AI-POWERED KNOWLEDGE ASSESSMENT
KNIGHT: Knowledge Graph-Driven Multiple-Choice Question Generation with Adaptive Hardness Calibration
By Mohammad Amanlou, Erfan Shafiee Moghaddam, Yasaman Amou Jafari, Mahdi Noori, Farhan Farsi, Behnam Bahrak.
University of Tehran, Independent Researcher, Amirkabir University of Technology, TEIAS Institute.
With the rise of large language models (LLMs), evaluating these systems remains bottlenecked by the time and cost of building specialized assessment datasets. KNIGHT introduces an LLM-based, knowledge-graph-driven framework for generating multiple-choice question (MCQ) datasets from external sources. It constructs a topic-specific knowledge graph (KG), a structured, parsimonious summary of entities and relations, that can be reused to generate instructor-controlled difficulty levels, including multi-hop questions, without repeatedly re-feeding the full source text. This KG acts as a compressed, reusable state, making question generation a cheap read over the graph.

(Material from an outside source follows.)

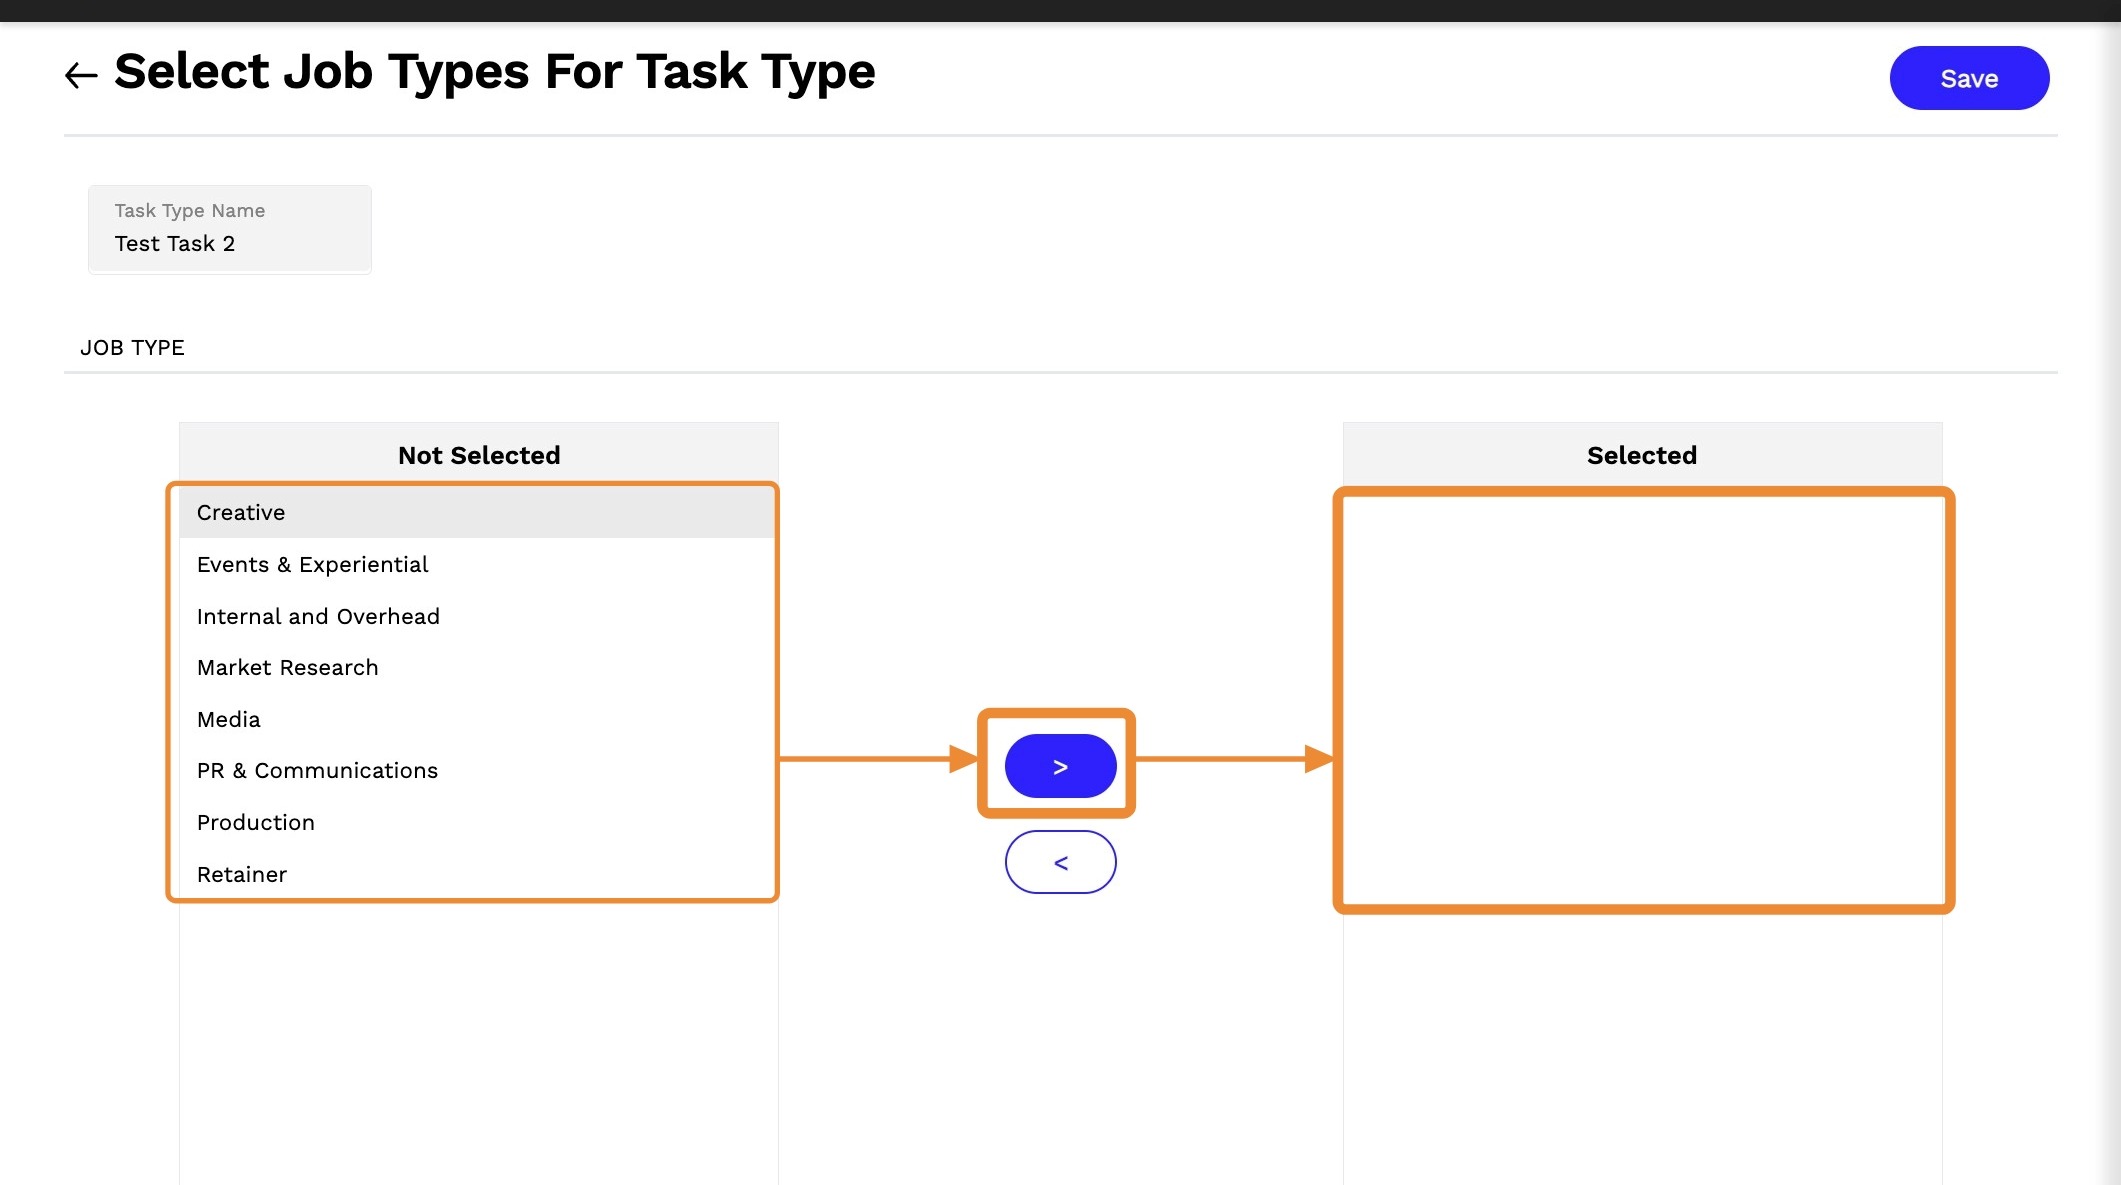Choose the PR & Communications entry
The image size is (2121, 1185).
pos(317,770)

Unlocking Knowledge: The KNIGHT Impact
KNIGHT redefines MCQ generation, offering a robust, efficient, and highly customizable solution for educational assessment and LLM evaluation.
Deep Analysis & Enterprise Applications
Select a topic to dive deeper, then explore the specific findings from the research, rebuilt as interactive, enterprise-focused modules.
Topic-Specific Knowledge Graph (KG) Construction
KNIGHT's first stage involves building a topic-specific knowledge graph. Given a user-specified topic and an optional prompt, it retrieves ranked context from external sources like Wikipedia. A Description Generator synthesizes a structured eight-point gloss for the seed entity, followed by a Relation Extractor that distills explicit facts into subject-predicate-object triples. These triples undergo rigorous curation and pruning, involving type checks (Wikidata), NLI-based consistency checks, and content-policy screening. The graph expands breadth-first up to a user-defined dmax depth, ensuring a compact, reusable, and token-efficient representation.
Multi-Hop MCQ Synthesis with Difficulty Control
The framework generates difficulty-calibrated multi-hop MCQs by traversing paths within the validated KG. For each seed node, it enumerates forward or reverse paths of configurable length (hops). These paths are verbalized into compact context templates, which an LLM uses to output an MCQ tuple (question, key, and three semantically proximate distractors). Difficulty is controlled by path length and abstraction, with reverse questions empirically shown to increase model entropy.
LLM-Based Validation and Filtering
To ensure high-quality MCQs, KNIGHT employs an LLM-based validator that scores each candidate question against five criteria: grammatical fluency, single-correct-answer unambiguity, option uniqueness, answerability from source, and topic relevance. Items are retained only if they pass all checks, significantly reducing hallucination and improving pedagogical validity. Human audits corroborate the automated filtering, showing low violation rates and strong correlation between model uncertainty and human-perceived difficulty.
Enterprise Process Flow: KNIGHT's Pipeline
KNIGHT's difficulty calibration, based on KG depth and abstraction, shows a strong correlation with human cognitive assessments of question complexity (r ≈ 0.78), validating its adaptive hardness tuning.
| KNIGHT Advantages | Traditional Benchmarks (e.g., MMLU) |
|---|---|
|
|
Diverse Applications: History, Biology, Mathematics
KNIGHT was instantiated on Wikipedia/Wikidata to generate six MCQ datasets across History, Biology, and Mathematics at two difficulty levels (Level 1 and Level 3). These case studies demonstrate the framework's flexibility and reusability, producing high-quality, grammatical, and difficulty-calibrated items within minutes. The system successfully reduced hallucinations and aligned model rankings with MMLU-style benchmarks, proving its broad applicability.
Calculate Your Potential AI ROI
Estimate the time and cost savings your enterprise could achieve by automating knowledge assessment and content generation with KNIGHT.
Your AI Implementation Roadmap
A phased approach to integrate KNIGHT into your existing learning and evaluation ecosystems for maximum impact.
Phase 1: Discovery & Strategy
Initial consultation to understand your unique content needs, assessment goals, and existing infrastructure. Define scope and custom KG requirements.
Phase 2: KG Setup & Integration
Build your domain-specific knowledge graphs, integrate with your data sources, and configure KNIGHT for optimal performance and token efficiency.
Phase 3: Content Generation & Calibration
Generate initial MCQ datasets, fine-tune difficulty controls, and perform iterative validation to ensure quality and alignment with your pedagogical standards.
Phase 4: Deployment & Optimization
Deploy KNIGHT within your learning platforms, conduct user training, and establish ongoing monitoring and optimization protocols.
Ready to Transform Your Assessments?
Book a free 30-minute consultation with our AI experts to see how KNIGHT can streamline your content creation and elevate your evaluation process.